In an on-demand era, people are able to order movies, food and services right to their doorstep which has enormous potential for older adults planning to age-in-place. And more traditional at-home service providers are sharing the fast-growing senior market with new companies popping up connecting older adults to people who can help with household chores, meal preparation, transportation and perhaps most importantly, companionship.
According to a recent article in Home Health Care News, the Brooklyn startup, Umbrella, is a TaskRabbit-style membership service that helps seniors age-in-place with support from people in their neighborhood who may be able to provide the assistance they require. Umbrella was founded in 2017 and plans are already underway to expand across the United States this summer.

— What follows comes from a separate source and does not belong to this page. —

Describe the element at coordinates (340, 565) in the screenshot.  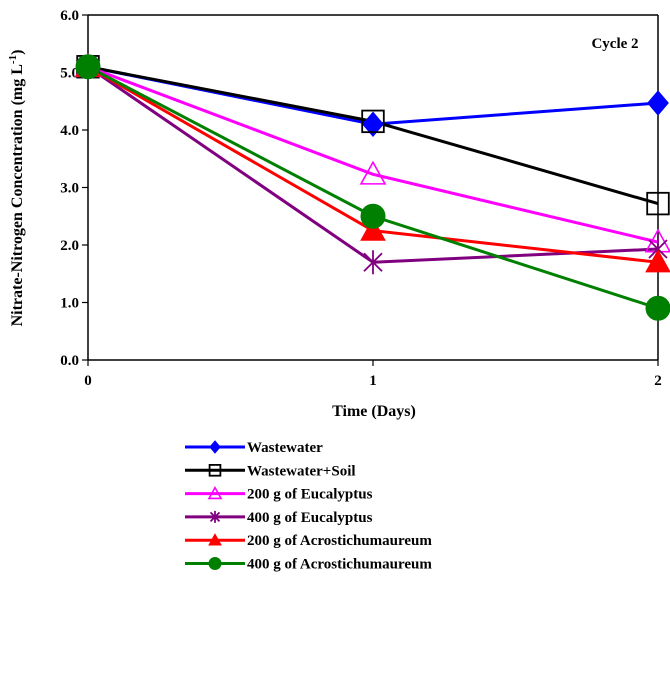
I see `legend-label: 400 g of Acrostichumaureum` at that location.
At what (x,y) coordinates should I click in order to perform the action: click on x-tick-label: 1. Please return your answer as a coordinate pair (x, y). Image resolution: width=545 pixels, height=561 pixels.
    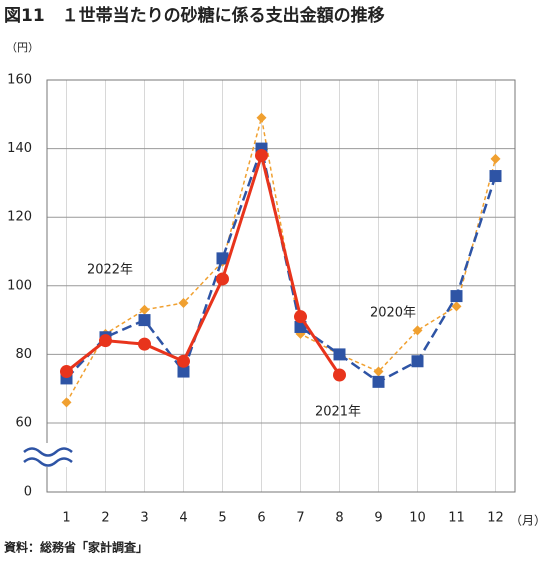
    Looking at the image, I should click on (66, 518).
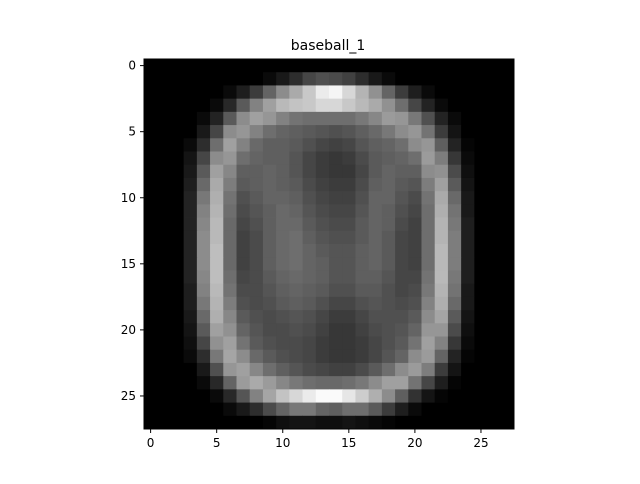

Umbrella is unique because it focuses on drawing from nearby individuals that are able to take small or larger jobs at a price affordable to seniors on a fixed income. Local community members are able to sign up to provide services to their older neighbors; the average wage for most tasks is $20 per hour and members pay an annual fee of $199 for access to the Umbrella marketplace.
Whether it’s a trip to the grocery store, household maintenance, gardening or lawn services, seniors can use Umbrella to connect with people in their own neighborhood and enhance their sense of community. As much as most older adults would prefer to age-in-place, without reliable help and face-to-face social interaction, seniors may struggle on their own. Startups like Umbrella or Papa, a membership service that connects college student with older adults to provide assistance and companionship, are helping meet the fast-growing need for senior services.
For older adults who are not able to access these marketplaces, there are other avenues for connecting with a local community to find help. A neighborhood Facebook page or the Next Door social network can be useful sources of information. Many people use these apps to ask for referrals for reliable people available to provide services, however, membership-based marketplaces usually interview each member and required a background check and multiple references. Although more costly, membership services vet their providers more thoroughly than word-of-mouth references, helping to keep older adults safer.